Casualty Loss Deductions: More Taxpayers May Now Qualify
Beginning in 2026, personal casualty loss deductions will no longer be limited solely to federally declared disasters. Under the new rules, certain state-declared disasters will also qualify, expanding potential relief for affected taxpayers.
For a state-declared disaster to be eligible, both the state governor (or the mayor of Washington, D.C.) and the U.S. Treasury Secretary must agree that the damage is severe enough to warrant application of these rules. This change means more taxpayers impacted by natural disasters, as well as fires, floods, or explosions—regardless of the underlying cause—may now be eligible to claim a deduction.
It’s important to note that taxpayers may still claim personal casualty losses that aren’t tied to either federally or state-declared disasters, but only to the extent of any personal casualty gains. As a result, careful documentation and professional guidance remain essential to determine eligibility and maximize available tax relief.

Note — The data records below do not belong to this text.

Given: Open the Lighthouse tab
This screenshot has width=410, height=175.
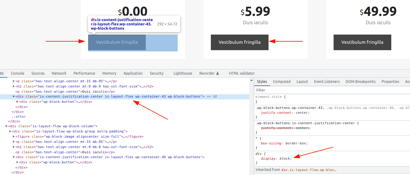Looking at the screenshot, I should click(x=183, y=73).
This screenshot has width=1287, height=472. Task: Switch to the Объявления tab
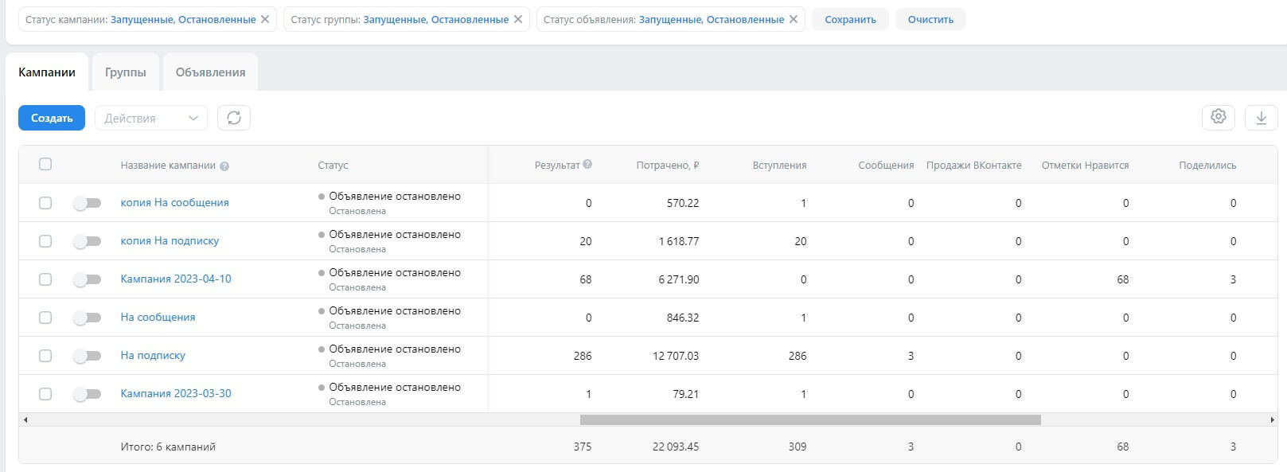click(x=210, y=72)
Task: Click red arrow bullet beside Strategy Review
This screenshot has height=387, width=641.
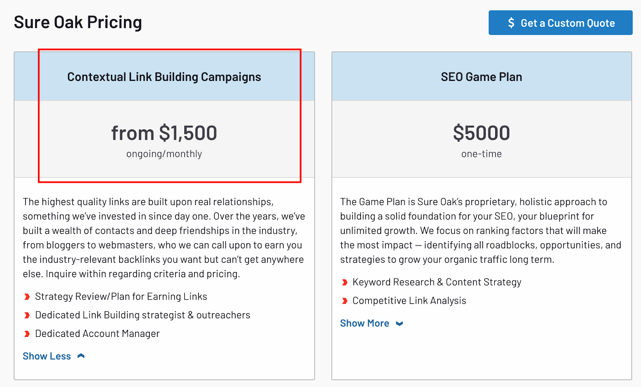Action: [x=27, y=297]
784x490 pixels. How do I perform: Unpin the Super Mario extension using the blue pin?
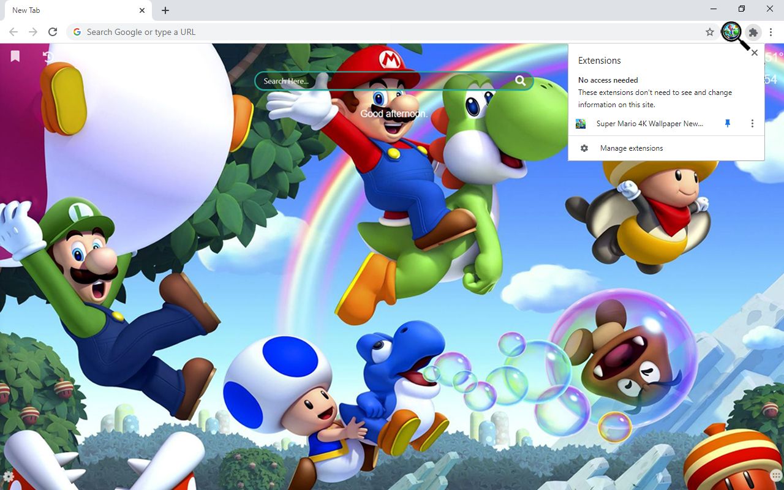coord(727,123)
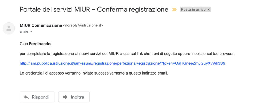This screenshot has width=264, height=111.
Task: Expand recipient details arrow next to a me
Action: coord(31,32)
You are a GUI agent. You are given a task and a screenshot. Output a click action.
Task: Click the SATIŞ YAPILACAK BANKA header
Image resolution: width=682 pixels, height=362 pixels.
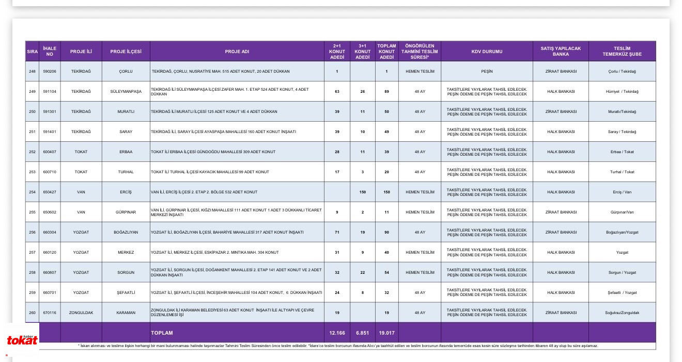click(x=561, y=52)
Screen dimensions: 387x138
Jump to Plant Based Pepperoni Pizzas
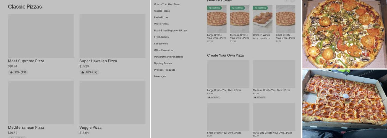coord(171,31)
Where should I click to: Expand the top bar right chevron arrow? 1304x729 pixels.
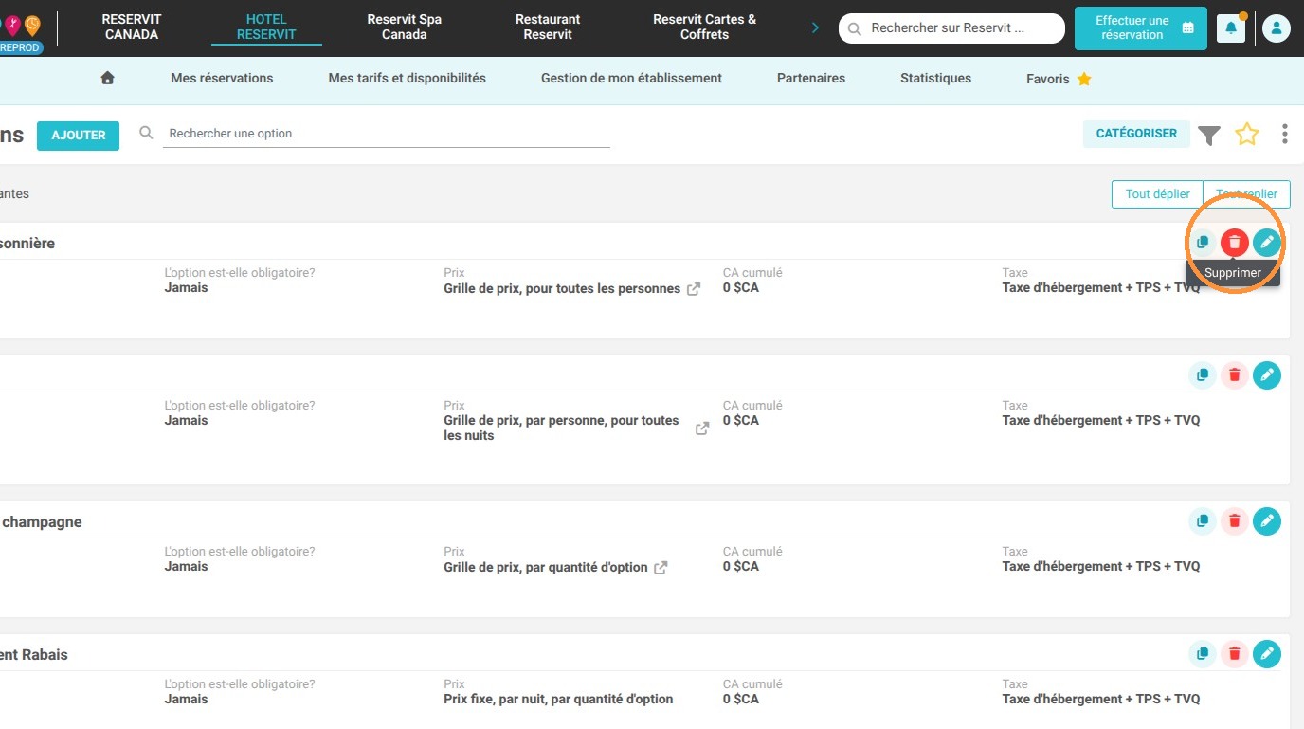click(815, 27)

January Planning: The Key to a Strong Financial Year
January is more than just the start of a new calendar year—it’s a strategic reset for your business. The decisions you make this month can shape your financial performance for the entire year, which is why thoughtful January planning is the key to building a strong financial foundation.
This is the ideal time to review the prior year’s results with a clear lens. Finalizing your books, analyzing cash flow trends, and identifying what worked—and what didn’t—gives you valuable insight before new activity begins. With accurate numbers in hand, you can make informed decisions instead of relying on estimates or assumptions.
January planning also allows you to set realistic financial targets. Establishing revenue goals, expense budgets, and cash reserves early helps you manage growth intentionally and avoid surprises. It’s far easier to adjust course when you have benchmarks in place than to react midyear when options may be limited.
Tax planning is another major advantage of starting early. Many tax-saving strategies depend on timing, and waiting until year-end often means missed opportunities. Reviewing expected income, deductions, and upcoming deadlines in January allows you to proactively minimize your tax exposure and stay compliant throughout the year.
Beyond the numbers, January is the best time to align your financial strategy with your broader business goals. Whether you’re planning to hire, invest in new equipment, expand operations, or simply stabilize cash flow, early planning ensures your finances support those objectives instead of holding them back.
Businesses that invest time in January planning tend to operate with greater confidence and less stress. They know where they stand, what to watch, and when to act. A few focused hours at the beginning of the year can create clarity, control, and momentum that lasts well beyond January—setting the stage for a stronger, more successful financial year.